今年はコロナの影響で、夏休みなんてあるのかないのかわからないという方多いことと思います。

時間もないし、環境が環境で、どこにも出かけられない状況になっているのではないでしょうか?

1月からはじまったコロナの感染拡大で、国内はまだしも、海外へ出ることがとっても難しくなりましたよね。これから先、いつになったら海外へ出られるようになるのか検討がつかず、悲しい限りです。

小さいころから海外が舞台の物語が好きでした。自分の置かれた環境とは全く違う世界へ行くことができるから。子供の頃は海外旅行は夢のまた夢、お話の中だけの世界だったので、本を読んでいる間だけ、その国の雰囲気を味わうことができで、私にとってはとても大切な時間でした。

さて、今回のコロナで大変な被害を被っているイタリア。残念ながら私はまだ行ったことがなくて、いつか絶対に行きたい国なのです。

そのイタリアに惹かれたのは、実は塩野七生さんの小説。「チェーザレ・ボルジアあるいは優雅なる冷酷」が最初です。

それまで、私にとってイタリアは絵画が通してだけ知っている国でした。ルネッサンスの名画の数々、天才画家たち。

それが一転、イタリアという国がたどってきた歴史に触れさせてくれたのが、塩野さんの小説でした。

塩野さんといえば、今では「ローマ人の物語」で有名で、小説家というよりは歴史家みたいにとらえられていますが、私はその前に出版された歴史小説が好きでした。ただ歴史を再現するのではなく、フィクションに彩られて、本当にワクワク、ドキドキ。そのころは、あまりよくわかっていなかったイタリアの歴史を学べる小説。知的好奇心と、単純に物語の行方を追う楽しさと両方を味わうことができて、すっかり夢中になりました。

○ ○ ○ ○ ○

◆ 課題
(a) イタリアと塩野七生の小説についての文章を読み、次の問いに答えてください。
(i) 筆者がイタリアに惹かれるきっかけとなった最初の小説は何ですか。
(ii) それまで筆者はイタリアを何を通してだけ知っていましたか。
(iii) 塩野さんは今では何で有名だと書かれていますか。
(b) イタリアと塩野七生の小説についての文章から、「でした。」で終わる文をすべて本文どおりに抜き出してください。
(c) イタリアと塩野七生の小説についての文章を、最後の文の後から書き継いでください。

◆ データ抜粋
○ ○ ○ ○ ○

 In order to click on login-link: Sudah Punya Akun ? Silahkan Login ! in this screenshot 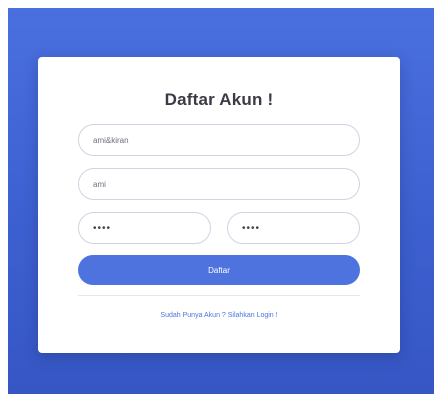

○ ○ ○ ○ ○

◆ 各項目の解答
(a)
(i) 「チェーザレ・ボルジアあるいは優雅なる冷酷」
(ii) 絵画
(iii) 「ローマ人の物語」

(b)
小さいころから海外が舞台の物語が好きでした。
子供の頃は海外旅行は夢のまた夢、お話の中だけの世界だったので、本を読んでいる間だけ、その国の雰囲気を味わうことができで、私にとってはとても大切な時間でした。
それまで、私にとってイタリアは絵画が通してだけ知っている国でした。
それが一転、イタリアという国がたどってきた歴史に触れさせてくれたのが、塩野さんの小説でした。
塩野さんといえば、今では「ローマ人の物語」で有名で、小説家というよりは歴史家みたいにとらえられていますが、私はその前に出版された歴史小説が好きでした。

(c)
そこで、この夏、なかなか外出がままならない今、塩野ワールドでちょっと別世界を味わってみませんか?

お勧めするのは、地中海をめぐる3部作「コンスタンティノープルの陥落」「ロードス島攻防記」「レパントの海戦」。

キリスト教を背景にした西欧の国々とイスラム教を背景にしたオスマン・トルコとの攻防を描いています。

面白いのは対峙するどちらの側にも魅力的な人物が描かれていて、どちらが善でどちらが悪でもなく、ただただその瞬間の出来事にその人物たちがどんな行動をとるかをはらはらしながら追いかけるような物語です。

「男たちへ」なんていうエッセイも出されている塩野さん、描かれている男性たちがまた魅力的で、ぐんぐん物語に引き込まれます。

今の日本を離れ、時間も場所も越えて、少しの間別世界を味わってみませんか?